-- Supplied data follows --

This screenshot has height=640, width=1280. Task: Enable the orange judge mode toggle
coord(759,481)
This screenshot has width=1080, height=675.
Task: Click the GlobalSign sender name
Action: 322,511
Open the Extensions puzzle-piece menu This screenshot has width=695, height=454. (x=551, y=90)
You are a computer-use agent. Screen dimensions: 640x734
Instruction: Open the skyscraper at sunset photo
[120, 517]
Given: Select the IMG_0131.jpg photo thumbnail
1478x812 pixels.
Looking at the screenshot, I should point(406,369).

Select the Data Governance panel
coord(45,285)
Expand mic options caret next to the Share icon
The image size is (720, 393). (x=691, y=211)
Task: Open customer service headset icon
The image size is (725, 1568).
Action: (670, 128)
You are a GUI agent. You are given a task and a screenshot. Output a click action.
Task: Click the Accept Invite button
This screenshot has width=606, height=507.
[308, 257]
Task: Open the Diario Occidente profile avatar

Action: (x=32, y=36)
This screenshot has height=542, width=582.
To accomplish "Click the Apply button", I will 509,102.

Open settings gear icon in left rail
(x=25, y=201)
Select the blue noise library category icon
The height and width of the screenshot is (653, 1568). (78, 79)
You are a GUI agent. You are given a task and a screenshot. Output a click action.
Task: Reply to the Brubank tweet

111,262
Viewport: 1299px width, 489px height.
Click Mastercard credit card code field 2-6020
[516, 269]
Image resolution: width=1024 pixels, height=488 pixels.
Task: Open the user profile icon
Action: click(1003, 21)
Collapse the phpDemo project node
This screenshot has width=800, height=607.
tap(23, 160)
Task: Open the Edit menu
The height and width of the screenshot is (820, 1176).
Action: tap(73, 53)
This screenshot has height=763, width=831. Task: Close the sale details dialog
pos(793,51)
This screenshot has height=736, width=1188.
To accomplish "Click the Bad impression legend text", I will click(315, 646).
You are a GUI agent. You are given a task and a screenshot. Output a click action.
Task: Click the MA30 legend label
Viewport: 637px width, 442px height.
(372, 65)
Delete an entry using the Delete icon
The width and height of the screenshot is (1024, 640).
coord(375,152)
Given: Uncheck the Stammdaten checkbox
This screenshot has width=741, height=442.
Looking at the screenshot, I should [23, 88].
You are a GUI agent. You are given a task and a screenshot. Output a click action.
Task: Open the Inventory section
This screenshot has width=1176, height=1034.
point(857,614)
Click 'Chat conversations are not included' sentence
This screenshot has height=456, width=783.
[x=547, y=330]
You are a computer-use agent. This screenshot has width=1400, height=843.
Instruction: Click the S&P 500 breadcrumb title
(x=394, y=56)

-- Supplied data concluded --

Problem requirements: One stretch of the lines above is wanted, from the line that contains "Open the Extensions" through the line that contains "Viewport: 1299px width, 489px height.". Output it exactly.

Task solution:
Open the Extensions puzzle-piece menu This screenshot has width=695, height=454. (x=551, y=90)
You are a computer-use agent. Screen dimensions: 640x734
Instruction: Open the skyscraper at sunset photo
[120, 517]
Given: Select the IMG_0131.jpg photo thumbnail
1478x812 pixels.
Looking at the screenshot, I should point(406,369).

Select the Data Governance panel
coord(45,285)
Expand mic options caret next to the Share icon
The image size is (720, 393). (x=691, y=211)
Task: Open customer service headset icon
The image size is (725, 1568).
Action: (670, 128)
You are a GUI agent. You are given a task and a screenshot. Output a click action.
Task: Click the Accept Invite button
This screenshot has width=606, height=507.
[308, 257]
Task: Open the Diario Occidente profile avatar

Action: (x=32, y=36)
This screenshot has height=542, width=582.
To accomplish "Click the Apply button", I will 509,102.

Open settings gear icon in left rail
(x=25, y=201)
Select the blue noise library category icon
The height and width of the screenshot is (653, 1568). (78, 79)
You are a GUI agent. You are given a task and a screenshot. Output a click action.
Task: Reply to the Brubank tweet

111,262
Viewport: 1299px width, 489px height.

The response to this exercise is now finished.